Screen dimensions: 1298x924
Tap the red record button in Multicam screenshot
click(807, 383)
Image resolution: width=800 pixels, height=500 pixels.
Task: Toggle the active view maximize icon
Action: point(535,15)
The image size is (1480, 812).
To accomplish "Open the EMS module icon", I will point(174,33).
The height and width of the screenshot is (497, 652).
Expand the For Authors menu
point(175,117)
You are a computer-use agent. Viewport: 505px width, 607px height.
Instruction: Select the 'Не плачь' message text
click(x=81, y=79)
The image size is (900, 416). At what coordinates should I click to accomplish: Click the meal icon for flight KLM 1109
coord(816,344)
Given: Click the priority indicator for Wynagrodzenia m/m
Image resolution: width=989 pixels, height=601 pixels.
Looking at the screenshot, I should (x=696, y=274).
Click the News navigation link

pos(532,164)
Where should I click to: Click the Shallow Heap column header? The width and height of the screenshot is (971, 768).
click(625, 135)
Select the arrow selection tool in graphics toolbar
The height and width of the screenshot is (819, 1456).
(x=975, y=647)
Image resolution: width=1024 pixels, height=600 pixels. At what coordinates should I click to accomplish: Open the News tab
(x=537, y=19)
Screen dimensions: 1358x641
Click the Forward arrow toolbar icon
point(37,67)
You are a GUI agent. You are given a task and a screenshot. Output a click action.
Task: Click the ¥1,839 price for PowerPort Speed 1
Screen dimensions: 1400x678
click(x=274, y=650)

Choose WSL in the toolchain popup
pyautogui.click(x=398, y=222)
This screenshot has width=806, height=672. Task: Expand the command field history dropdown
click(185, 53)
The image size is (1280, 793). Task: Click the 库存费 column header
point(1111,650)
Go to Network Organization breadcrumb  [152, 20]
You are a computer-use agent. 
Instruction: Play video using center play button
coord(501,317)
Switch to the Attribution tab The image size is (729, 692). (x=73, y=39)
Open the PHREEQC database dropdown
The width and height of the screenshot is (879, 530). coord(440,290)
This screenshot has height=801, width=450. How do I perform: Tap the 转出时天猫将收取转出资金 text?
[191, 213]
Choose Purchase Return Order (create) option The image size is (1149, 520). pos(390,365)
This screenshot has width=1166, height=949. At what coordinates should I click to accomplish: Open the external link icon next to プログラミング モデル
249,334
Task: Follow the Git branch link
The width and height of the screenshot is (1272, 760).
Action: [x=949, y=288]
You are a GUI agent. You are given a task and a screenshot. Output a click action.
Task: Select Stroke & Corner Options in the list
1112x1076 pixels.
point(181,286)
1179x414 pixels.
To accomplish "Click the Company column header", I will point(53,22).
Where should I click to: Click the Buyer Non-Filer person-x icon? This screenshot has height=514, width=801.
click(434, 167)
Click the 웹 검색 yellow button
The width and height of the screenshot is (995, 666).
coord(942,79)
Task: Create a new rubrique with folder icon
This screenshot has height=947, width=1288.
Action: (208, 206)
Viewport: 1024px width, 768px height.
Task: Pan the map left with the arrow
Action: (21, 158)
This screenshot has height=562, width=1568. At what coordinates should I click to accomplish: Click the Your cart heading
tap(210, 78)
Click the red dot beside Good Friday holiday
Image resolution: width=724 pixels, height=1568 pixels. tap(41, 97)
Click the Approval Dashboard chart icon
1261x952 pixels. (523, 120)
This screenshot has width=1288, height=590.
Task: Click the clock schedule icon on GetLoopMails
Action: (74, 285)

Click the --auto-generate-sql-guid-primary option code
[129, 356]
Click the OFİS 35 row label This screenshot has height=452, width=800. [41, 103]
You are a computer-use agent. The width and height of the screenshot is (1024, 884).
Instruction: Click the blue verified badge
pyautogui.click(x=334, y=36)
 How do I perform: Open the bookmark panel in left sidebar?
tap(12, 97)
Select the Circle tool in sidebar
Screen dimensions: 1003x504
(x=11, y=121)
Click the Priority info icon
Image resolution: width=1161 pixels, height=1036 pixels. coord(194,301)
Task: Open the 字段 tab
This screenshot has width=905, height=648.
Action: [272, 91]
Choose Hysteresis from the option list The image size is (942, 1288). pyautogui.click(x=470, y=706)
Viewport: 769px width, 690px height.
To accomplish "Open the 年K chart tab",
========
TASK BRIEF:
Repeat precisely, and with nothing added, every line from the one containing "Instruction: Click the blue verified badge" to the last line of the listing above.

RESPONSE FOR THIS EXERCISE:
Instruction: Click the blue verified badge
pyautogui.click(x=334, y=36)
 How do I perform: Open the bookmark panel in left sidebar?
tap(12, 97)
Select the Circle tool in sidebar
Screen dimensions: 1003x504
(x=11, y=121)
Click the Priority info icon
Image resolution: width=1161 pixels, height=1036 pixels. coord(194,301)
Task: Open the 字段 tab
This screenshot has width=905, height=648.
Action: [272, 91]
Choose Hysteresis from the option list The image size is (942, 1288). pyautogui.click(x=470, y=706)
Viewport: 769px width, 690px height.
To accomplish "Open the 年K chart tab",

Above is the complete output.